Unfortunately, due to its complicated legal status many people have a negative perception with users often being labelled “druggies”. Medical professionals appear extremely reluctant to recommend or prescribe “medical marijuana” due to the complex bureaucratic process involved. Additionally, whereas the side effects of pharmaceutical developed medications approved by the Food and Drug Authority have been listed, the extent of side effects of “medical marijuana” are in contention (for example driving impairment, psychotic predisposition, lung functioning etc). Our scientific understanding of Cannabis’ medical potential is poor at present, mostly due to issues of legality, and the lack of robust scientific trials and studies.
More research is needed before the potential benefits and safety can be accurately determined, such as accurately measuring and quantifying the strength of cannabis, and comparing the type of ingestion – whether it be inhalation, vaporizing, sublingual, eating, etc.
In the words of Nicole Skrobin, “if traditional treatment methods are ineffective or do more damage than good, it may be a sign to try something more natural”.

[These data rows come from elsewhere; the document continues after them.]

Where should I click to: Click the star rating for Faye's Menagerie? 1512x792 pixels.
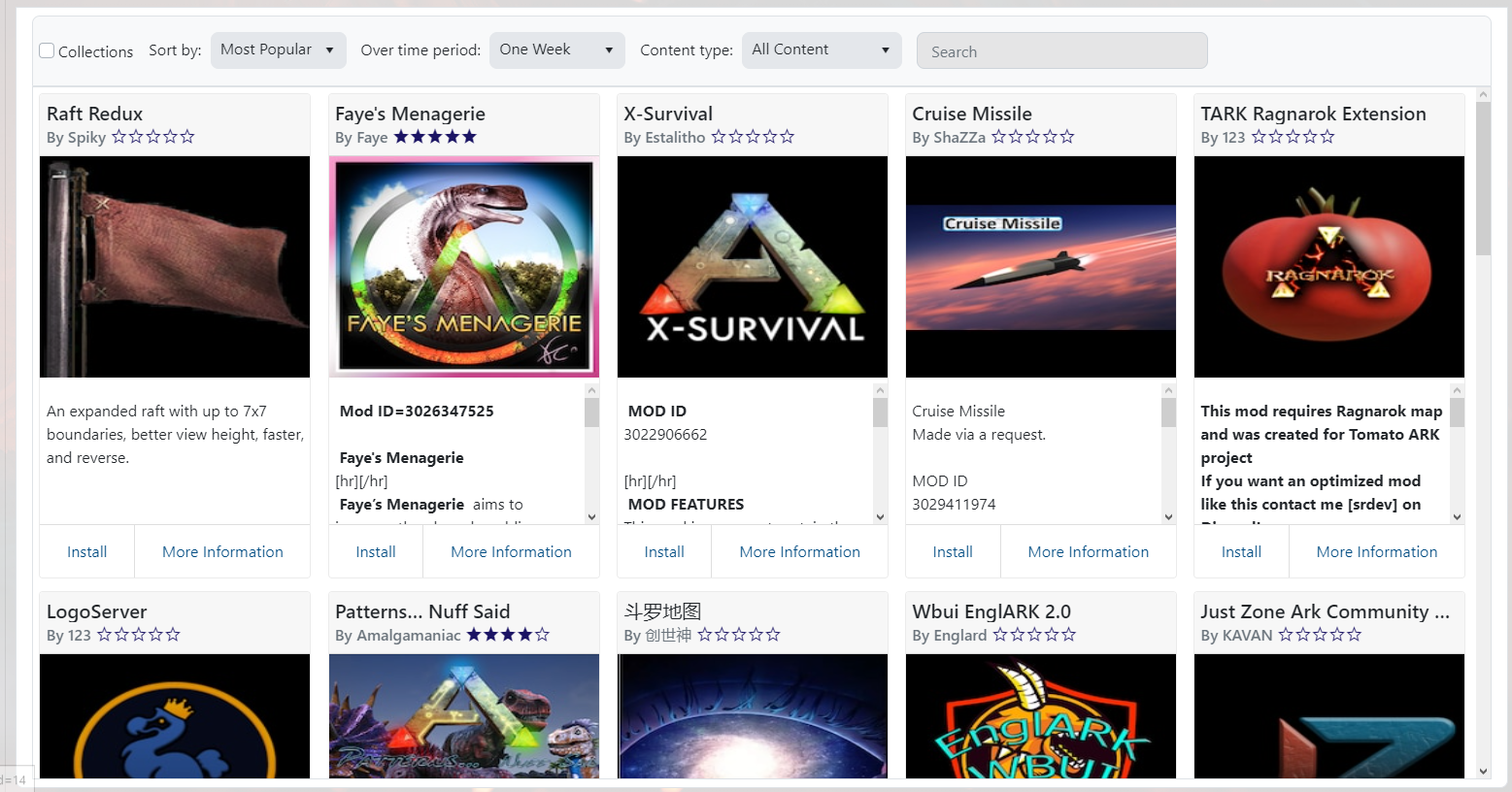[435, 137]
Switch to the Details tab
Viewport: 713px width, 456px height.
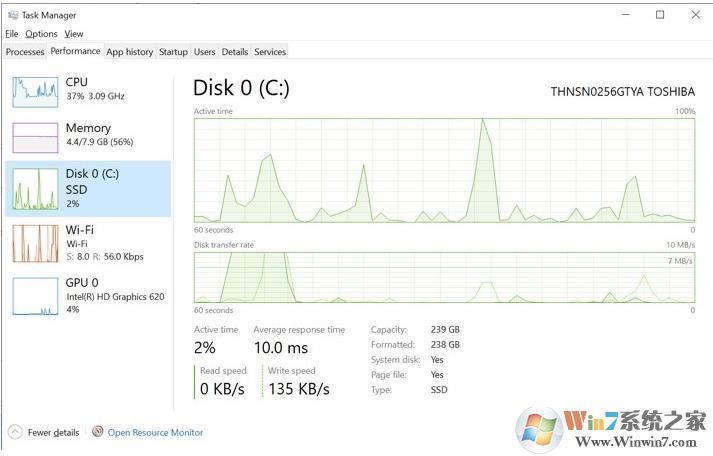pyautogui.click(x=235, y=52)
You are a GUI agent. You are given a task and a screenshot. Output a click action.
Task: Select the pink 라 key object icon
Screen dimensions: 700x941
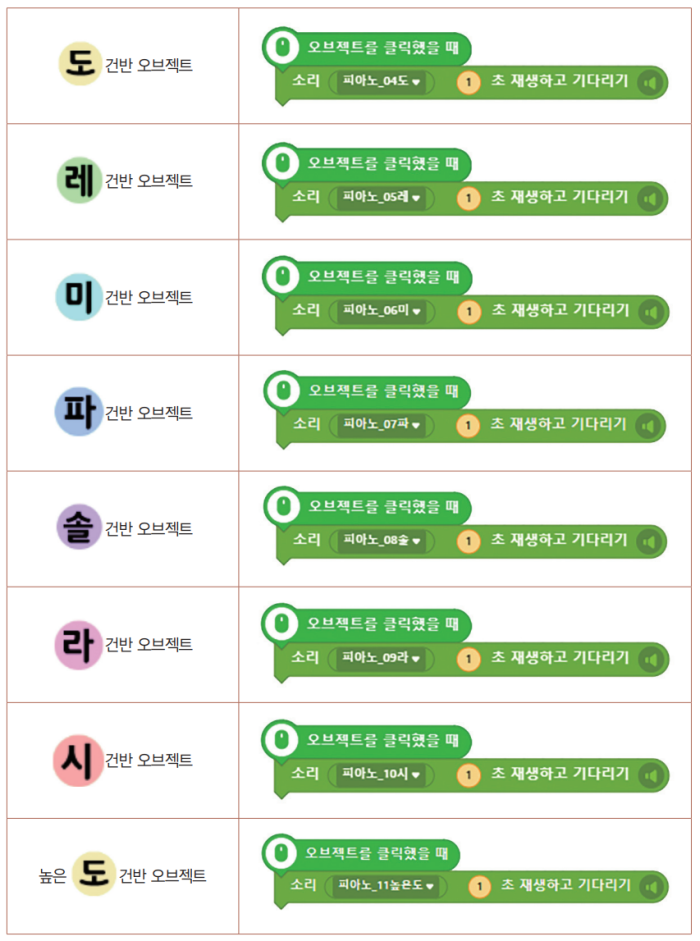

Richard Allen et al. “Restless Legs syndrome? Willis-Ekbom disease diagnostic criteria: updated IRLSSG consensus criteria – history, rationale, description and significance”. Sleep Medicine, 2014
Thomas Megelin and Imad Ghorayeb. “Cannabis for restless legs syndromes: a report of six patients”. Sleep Medicine, August 2017
Barbara Kopell et al. “Systematic review: Efficacy and safety of medical marijuana in selected neurologic disorders”. Neurology, April 2014
Alison Mack, Janet E Joy. “Marijuana as Medicine? The Science Beyond the Controversy”. The National Acadamies Press. 2000
Anastasia Suraev et al “Cannabinoid therapies in the management of sleep disorders: a systematic review of preclinical and clinical studies”. Sleep Medicine Reviews, May 2020
Nicole Skrobin “The Fresh Toast”. thefreshtoast.com. October 2018.
Imad Ghorayeb "More evidence of cannabis efficacy in restless legs syndrome". Sleep and Breathing (2020) 24:277–279.